(Dataset records)
BEGIN
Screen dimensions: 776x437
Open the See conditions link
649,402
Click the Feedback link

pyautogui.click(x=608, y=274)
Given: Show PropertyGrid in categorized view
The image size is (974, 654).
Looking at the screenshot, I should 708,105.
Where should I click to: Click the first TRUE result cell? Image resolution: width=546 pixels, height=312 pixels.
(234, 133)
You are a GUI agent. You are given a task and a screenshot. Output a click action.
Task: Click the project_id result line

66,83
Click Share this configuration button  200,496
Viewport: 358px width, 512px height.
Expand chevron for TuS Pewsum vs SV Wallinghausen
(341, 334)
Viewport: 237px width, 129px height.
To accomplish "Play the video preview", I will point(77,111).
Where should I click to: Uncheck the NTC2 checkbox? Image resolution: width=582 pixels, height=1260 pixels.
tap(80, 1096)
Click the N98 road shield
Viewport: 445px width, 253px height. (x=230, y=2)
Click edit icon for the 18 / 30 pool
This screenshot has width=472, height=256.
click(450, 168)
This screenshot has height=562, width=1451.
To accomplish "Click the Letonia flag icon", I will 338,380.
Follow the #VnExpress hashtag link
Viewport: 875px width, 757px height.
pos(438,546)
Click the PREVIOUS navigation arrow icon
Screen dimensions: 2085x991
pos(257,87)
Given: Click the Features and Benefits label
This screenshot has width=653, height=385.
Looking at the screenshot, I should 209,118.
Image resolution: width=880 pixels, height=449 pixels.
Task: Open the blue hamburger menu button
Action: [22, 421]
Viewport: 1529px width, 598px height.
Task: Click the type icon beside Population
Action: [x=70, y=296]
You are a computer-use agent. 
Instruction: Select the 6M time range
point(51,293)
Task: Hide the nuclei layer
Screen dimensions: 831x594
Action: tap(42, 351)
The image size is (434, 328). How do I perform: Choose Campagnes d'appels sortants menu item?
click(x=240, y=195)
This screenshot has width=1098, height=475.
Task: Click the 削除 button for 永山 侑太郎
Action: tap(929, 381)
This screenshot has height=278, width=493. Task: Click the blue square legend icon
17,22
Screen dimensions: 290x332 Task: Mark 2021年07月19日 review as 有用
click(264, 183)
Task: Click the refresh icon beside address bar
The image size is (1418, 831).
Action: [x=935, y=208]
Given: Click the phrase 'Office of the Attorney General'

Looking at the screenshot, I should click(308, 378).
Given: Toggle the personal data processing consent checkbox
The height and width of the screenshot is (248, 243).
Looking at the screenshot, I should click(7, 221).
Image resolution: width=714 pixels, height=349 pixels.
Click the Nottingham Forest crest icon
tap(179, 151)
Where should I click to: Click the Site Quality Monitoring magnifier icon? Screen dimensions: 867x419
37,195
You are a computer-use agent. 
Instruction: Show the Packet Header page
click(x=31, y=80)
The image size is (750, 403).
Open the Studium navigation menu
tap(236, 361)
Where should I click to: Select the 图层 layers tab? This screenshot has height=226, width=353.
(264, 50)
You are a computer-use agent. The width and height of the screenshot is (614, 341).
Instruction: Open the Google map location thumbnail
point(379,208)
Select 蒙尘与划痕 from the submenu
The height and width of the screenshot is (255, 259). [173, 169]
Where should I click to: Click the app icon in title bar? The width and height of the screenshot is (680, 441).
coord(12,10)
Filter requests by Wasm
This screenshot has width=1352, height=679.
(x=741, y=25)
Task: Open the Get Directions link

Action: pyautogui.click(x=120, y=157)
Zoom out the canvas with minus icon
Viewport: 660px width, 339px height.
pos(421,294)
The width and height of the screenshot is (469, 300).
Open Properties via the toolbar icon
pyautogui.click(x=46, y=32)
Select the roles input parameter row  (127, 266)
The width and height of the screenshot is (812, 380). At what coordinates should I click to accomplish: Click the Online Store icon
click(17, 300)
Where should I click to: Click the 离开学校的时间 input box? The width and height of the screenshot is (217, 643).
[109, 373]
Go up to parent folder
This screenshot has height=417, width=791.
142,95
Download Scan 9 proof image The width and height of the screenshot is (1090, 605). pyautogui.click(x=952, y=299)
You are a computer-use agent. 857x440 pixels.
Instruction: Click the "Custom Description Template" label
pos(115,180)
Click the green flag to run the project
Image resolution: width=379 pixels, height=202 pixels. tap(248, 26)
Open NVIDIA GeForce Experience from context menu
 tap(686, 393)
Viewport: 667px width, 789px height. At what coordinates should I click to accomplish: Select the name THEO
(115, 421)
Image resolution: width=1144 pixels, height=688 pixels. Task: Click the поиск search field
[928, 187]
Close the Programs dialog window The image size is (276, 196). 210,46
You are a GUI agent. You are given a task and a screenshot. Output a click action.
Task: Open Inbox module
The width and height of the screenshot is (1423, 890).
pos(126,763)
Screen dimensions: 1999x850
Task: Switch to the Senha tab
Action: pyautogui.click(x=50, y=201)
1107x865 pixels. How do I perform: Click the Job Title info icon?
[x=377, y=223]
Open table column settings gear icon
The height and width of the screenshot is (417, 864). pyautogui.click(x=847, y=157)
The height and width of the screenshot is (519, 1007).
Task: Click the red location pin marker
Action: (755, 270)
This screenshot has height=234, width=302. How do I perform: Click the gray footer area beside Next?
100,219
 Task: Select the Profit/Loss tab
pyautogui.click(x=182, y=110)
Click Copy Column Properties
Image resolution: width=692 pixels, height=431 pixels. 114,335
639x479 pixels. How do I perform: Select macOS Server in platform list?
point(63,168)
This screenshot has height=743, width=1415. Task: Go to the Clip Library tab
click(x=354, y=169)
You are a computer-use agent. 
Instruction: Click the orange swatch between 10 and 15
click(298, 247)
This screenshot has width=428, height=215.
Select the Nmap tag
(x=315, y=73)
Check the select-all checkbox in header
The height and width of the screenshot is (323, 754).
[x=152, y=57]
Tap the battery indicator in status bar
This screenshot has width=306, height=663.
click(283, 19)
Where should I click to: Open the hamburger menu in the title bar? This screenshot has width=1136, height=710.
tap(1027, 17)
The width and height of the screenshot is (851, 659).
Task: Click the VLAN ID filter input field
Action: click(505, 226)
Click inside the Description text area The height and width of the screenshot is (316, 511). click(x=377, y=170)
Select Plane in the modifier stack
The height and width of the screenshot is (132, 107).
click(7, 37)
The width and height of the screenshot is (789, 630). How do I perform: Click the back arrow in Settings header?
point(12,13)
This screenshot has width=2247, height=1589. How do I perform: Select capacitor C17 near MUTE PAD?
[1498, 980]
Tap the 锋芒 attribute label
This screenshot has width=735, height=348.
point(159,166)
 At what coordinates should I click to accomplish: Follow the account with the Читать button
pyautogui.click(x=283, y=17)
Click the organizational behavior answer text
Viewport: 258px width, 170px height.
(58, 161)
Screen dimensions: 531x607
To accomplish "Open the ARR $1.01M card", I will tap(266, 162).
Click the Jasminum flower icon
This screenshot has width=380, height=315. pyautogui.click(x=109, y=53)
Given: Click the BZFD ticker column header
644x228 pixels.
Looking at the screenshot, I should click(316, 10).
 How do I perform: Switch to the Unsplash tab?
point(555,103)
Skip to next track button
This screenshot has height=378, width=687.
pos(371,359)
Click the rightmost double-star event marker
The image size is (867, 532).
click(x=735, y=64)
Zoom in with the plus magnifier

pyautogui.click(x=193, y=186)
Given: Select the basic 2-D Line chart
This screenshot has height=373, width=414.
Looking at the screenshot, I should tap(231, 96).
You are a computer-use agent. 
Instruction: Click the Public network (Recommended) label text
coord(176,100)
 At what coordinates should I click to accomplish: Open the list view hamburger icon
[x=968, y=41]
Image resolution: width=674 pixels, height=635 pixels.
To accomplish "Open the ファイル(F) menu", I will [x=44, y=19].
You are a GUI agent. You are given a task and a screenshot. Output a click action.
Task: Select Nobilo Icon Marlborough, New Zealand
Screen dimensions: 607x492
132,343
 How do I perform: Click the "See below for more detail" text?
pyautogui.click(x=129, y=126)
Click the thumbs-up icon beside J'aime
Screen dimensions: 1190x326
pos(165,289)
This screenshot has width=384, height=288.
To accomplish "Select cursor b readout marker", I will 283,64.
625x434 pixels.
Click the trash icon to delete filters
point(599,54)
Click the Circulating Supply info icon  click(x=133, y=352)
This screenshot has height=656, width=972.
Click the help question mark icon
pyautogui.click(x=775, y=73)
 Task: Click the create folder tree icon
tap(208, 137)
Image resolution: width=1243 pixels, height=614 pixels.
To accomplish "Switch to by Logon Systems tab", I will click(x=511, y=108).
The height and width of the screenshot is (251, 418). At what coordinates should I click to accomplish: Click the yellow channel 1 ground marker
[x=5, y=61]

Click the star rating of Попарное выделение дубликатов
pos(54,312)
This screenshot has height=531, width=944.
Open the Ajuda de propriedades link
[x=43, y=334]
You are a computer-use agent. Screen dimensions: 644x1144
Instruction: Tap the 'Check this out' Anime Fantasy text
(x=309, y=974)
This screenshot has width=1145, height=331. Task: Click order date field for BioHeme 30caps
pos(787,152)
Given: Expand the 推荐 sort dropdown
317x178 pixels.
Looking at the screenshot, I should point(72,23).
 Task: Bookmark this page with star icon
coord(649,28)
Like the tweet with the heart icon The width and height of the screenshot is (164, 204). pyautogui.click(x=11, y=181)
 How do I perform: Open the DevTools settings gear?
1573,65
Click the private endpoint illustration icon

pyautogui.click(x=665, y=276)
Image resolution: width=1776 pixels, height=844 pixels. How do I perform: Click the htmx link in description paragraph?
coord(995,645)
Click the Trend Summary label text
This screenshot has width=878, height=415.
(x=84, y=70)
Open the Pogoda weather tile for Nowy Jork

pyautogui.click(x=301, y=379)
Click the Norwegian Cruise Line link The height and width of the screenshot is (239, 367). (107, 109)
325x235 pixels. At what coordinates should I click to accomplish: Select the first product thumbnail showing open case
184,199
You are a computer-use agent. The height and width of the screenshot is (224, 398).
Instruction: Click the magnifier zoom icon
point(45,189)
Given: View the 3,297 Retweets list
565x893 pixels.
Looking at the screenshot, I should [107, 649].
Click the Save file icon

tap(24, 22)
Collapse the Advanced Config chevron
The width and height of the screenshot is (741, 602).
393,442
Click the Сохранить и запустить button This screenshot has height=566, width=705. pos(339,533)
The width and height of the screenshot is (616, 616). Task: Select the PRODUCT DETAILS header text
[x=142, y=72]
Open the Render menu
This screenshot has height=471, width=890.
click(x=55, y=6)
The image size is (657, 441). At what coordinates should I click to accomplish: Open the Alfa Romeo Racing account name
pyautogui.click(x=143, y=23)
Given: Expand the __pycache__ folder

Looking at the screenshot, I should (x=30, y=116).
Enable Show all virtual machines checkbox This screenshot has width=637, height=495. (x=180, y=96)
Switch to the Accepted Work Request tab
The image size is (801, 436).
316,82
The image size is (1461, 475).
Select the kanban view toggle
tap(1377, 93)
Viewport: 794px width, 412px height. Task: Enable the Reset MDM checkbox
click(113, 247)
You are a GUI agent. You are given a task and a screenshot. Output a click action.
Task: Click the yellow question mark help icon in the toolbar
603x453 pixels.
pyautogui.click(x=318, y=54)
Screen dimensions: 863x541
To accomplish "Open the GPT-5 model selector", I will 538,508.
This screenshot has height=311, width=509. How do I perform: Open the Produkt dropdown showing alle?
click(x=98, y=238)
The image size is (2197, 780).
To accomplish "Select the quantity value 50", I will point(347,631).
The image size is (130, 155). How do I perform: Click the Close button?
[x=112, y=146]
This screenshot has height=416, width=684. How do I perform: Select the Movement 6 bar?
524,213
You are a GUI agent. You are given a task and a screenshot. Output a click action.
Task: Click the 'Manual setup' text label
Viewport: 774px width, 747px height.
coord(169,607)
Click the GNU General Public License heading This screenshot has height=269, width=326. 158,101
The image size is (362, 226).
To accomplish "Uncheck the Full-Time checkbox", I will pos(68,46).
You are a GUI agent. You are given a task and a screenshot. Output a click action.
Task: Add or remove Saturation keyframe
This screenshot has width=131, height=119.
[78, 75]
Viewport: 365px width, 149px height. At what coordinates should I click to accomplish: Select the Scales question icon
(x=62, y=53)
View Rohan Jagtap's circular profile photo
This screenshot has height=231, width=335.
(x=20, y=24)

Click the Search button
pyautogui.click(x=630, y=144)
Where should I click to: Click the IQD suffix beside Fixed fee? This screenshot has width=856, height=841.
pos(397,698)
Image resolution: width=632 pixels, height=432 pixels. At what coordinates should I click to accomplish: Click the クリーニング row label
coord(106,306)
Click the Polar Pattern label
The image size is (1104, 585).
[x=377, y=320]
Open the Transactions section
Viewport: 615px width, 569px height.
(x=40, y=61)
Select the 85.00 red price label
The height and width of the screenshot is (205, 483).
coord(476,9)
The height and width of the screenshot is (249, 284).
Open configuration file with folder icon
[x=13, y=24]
END
ASSIGNMENT> What you return must be an exact retyping of the lines above starting at the line with "317x178 pixels." and ending at the line with "Click the Сохранить", and nothing besides.

ANSWER TO THIS TASK>
317x178 pixels.
Looking at the screenshot, I should point(72,23).
 Task: Bookmark this page with star icon
coord(649,28)
Like the tweet with the heart icon The width and height of the screenshot is (164, 204). pyautogui.click(x=11, y=181)
 How do I perform: Open the DevTools settings gear?
1573,65
Click the private endpoint illustration icon

pyautogui.click(x=665, y=276)
Image resolution: width=1776 pixels, height=844 pixels. How do I perform: Click the htmx link in description paragraph?
coord(995,645)
Click the Trend Summary label text
This screenshot has width=878, height=415.
(x=84, y=70)
Open the Pogoda weather tile for Nowy Jork

pyautogui.click(x=301, y=379)
Click the Norwegian Cruise Line link The height and width of the screenshot is (239, 367). (107, 109)
325x235 pixels. At what coordinates should I click to accomplish: Select the first product thumbnail showing open case
184,199
You are a computer-use agent. The height and width of the screenshot is (224, 398).
Instruction: Click the magnifier zoom icon
point(45,189)
Given: View the 3,297 Retweets list
565x893 pixels.
Looking at the screenshot, I should [107, 649].
Click the Save file icon

tap(24, 22)
Collapse the Advanced Config chevron
The width and height of the screenshot is (741, 602).
393,442
Click the Сохранить и запустить button This screenshot has height=566, width=705. pos(339,533)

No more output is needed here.